* **Goal of the exercise**
Set down, please, exactly the lines below that run from the line with "You are a computer-use agent. 958x679 pixels." to the line with "Switch to the", both lines included.
Records provided START
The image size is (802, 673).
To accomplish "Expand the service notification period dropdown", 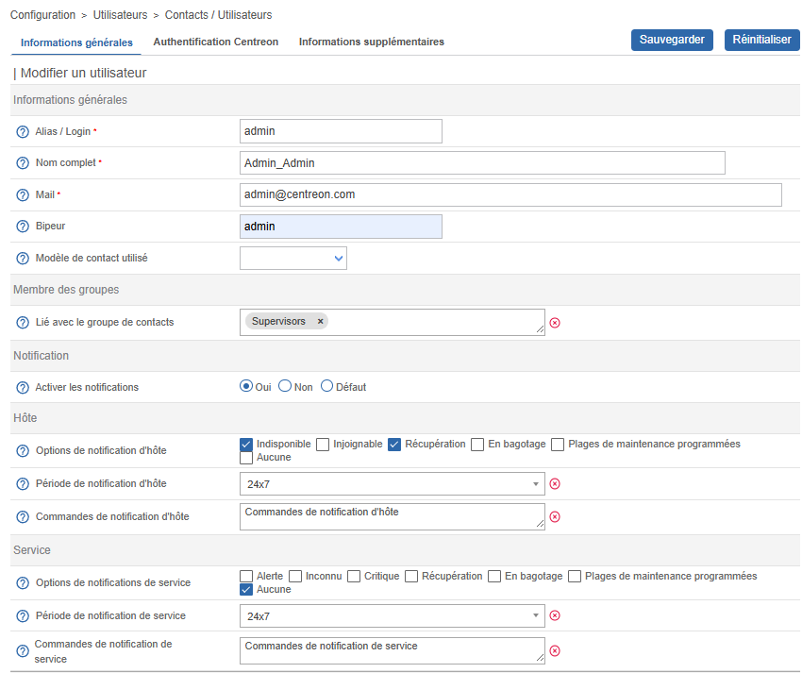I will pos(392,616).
Records provided END
Records provided START
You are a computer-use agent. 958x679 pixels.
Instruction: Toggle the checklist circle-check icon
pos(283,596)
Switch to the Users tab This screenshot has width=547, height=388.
Records provided END
Records provided START
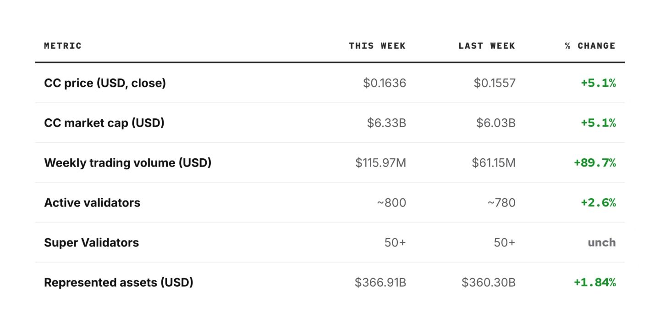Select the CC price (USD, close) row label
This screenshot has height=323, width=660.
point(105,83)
Records provided END
* **Answer box**
You are a computer-use agent. 958x679 pixels.
Instruction: Toggle the checklist circle-check icon
pos(283,596)
Switch to the Users tab This screenshot has width=547, height=388.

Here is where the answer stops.